Maybe just change the behavior so that it goes to the "first" image in the list instead, since I am processing them top down
Make it so that when you click reject, it preserves the quadrilateral so I don't need to re-draw it.
It would also be awesome if it could remember both of the most recently used quadrilaterals, and cycle between them - so keep a cached quadrilateral for the previous "first" processing, and one for the second (then re-use the first when it switches to a new input image).
Also make the accept button green
It seems to only be remembering the "primary" quad. If I open a file, draw a quad, and click accept - I don't want to use the primary quad again, I want to use the secondary one (since this is the second processing on the same file). If a secondary prod is available, use that one.
Then after the second accept, I DO want to use the cached primary quad, if present. It's fine that this isn't stored in local storage.
Things are mostly working, however there seems to be an issue around the reject flow:
- When I reject, we properly go "back" to the proper quad (e.g. primary -> reject -> stay at primary, secondary -> reject -> stay at secondary)
- However after I later accept, the quads seem mixed up (e.g. primary -> reject -> primary -> accept -> ERROR: re shows primary)
See if you can figure out why this is happening and fix it,
Now the reject flow seems broken - when I reject after the second process call on the same image, it erroneously shows me the cached primary quad, which effectively undoes my work.

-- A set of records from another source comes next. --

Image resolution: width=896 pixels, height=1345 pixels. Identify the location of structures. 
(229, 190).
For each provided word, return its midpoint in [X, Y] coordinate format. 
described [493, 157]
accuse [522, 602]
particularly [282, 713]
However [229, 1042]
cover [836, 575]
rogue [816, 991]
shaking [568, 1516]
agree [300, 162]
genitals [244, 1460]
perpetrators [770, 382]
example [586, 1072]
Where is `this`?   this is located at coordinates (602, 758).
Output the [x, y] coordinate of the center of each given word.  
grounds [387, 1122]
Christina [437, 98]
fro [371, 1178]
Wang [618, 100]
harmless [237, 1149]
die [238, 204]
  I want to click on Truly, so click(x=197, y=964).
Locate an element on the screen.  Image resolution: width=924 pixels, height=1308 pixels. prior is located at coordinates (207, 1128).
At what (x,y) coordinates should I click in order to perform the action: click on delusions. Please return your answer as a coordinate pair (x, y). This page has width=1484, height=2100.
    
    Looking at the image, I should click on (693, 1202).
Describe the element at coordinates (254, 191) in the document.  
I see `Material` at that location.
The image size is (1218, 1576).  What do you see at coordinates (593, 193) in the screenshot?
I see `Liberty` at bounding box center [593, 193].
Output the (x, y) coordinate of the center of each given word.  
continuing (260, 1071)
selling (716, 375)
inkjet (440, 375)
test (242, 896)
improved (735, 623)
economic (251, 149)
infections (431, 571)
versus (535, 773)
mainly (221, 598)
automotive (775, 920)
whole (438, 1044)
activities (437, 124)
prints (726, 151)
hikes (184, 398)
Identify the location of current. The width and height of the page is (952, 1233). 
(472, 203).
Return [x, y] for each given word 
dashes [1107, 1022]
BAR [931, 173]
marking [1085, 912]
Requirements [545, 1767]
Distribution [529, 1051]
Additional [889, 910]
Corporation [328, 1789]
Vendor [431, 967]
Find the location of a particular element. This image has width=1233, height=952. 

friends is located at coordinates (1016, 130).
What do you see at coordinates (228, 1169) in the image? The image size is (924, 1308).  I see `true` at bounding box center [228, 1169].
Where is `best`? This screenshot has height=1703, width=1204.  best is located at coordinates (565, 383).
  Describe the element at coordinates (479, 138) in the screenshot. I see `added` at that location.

Fix this
There seems to be an issue with the quads used after rejecting. I'm seeing that after rejecting, and making a small adjustment, then re-processing, the output is the same. What is going on? This might only be happening on the second processing
When the secondary quad cache is used in app.js, and a primary quad cache is present - I want you to merge the two quads together and use the result as the cached result for the secondary process. Here's how to merge them together:
- There will always be two "leftmost" and two "rightmost" points for each quad.
- There will also always be two "topmost" and two "bottommost" points for each quad.
1. Replace the top-leftmost point in the second cached quad with the top-rightmost point in the primary quad cache.
2. Replace the bottom-leftmost point in the second cached quad with the bottom-rightmost point in the primary quad cache.
3. Leave the other values in the second cached quad unchanged, and use them in the final result.
Don't produce empty catch blocks - and make sure all variables are being used. If the merging fails, just fall back to using the secondary as is and log an error to console
Please put the "Process" button on the left of the menu bar, so it appears right above the "Accept" button
Also disable the Process button while Accept / Reject are shown
Build a feature in app.js for when I'm clicking and dragging a point in a quadrilateral. When this happens, I want the canvas to show a zoomed in area around the cursor, at something like 4x zoom, so that I can accurately see what pixel I am selecting.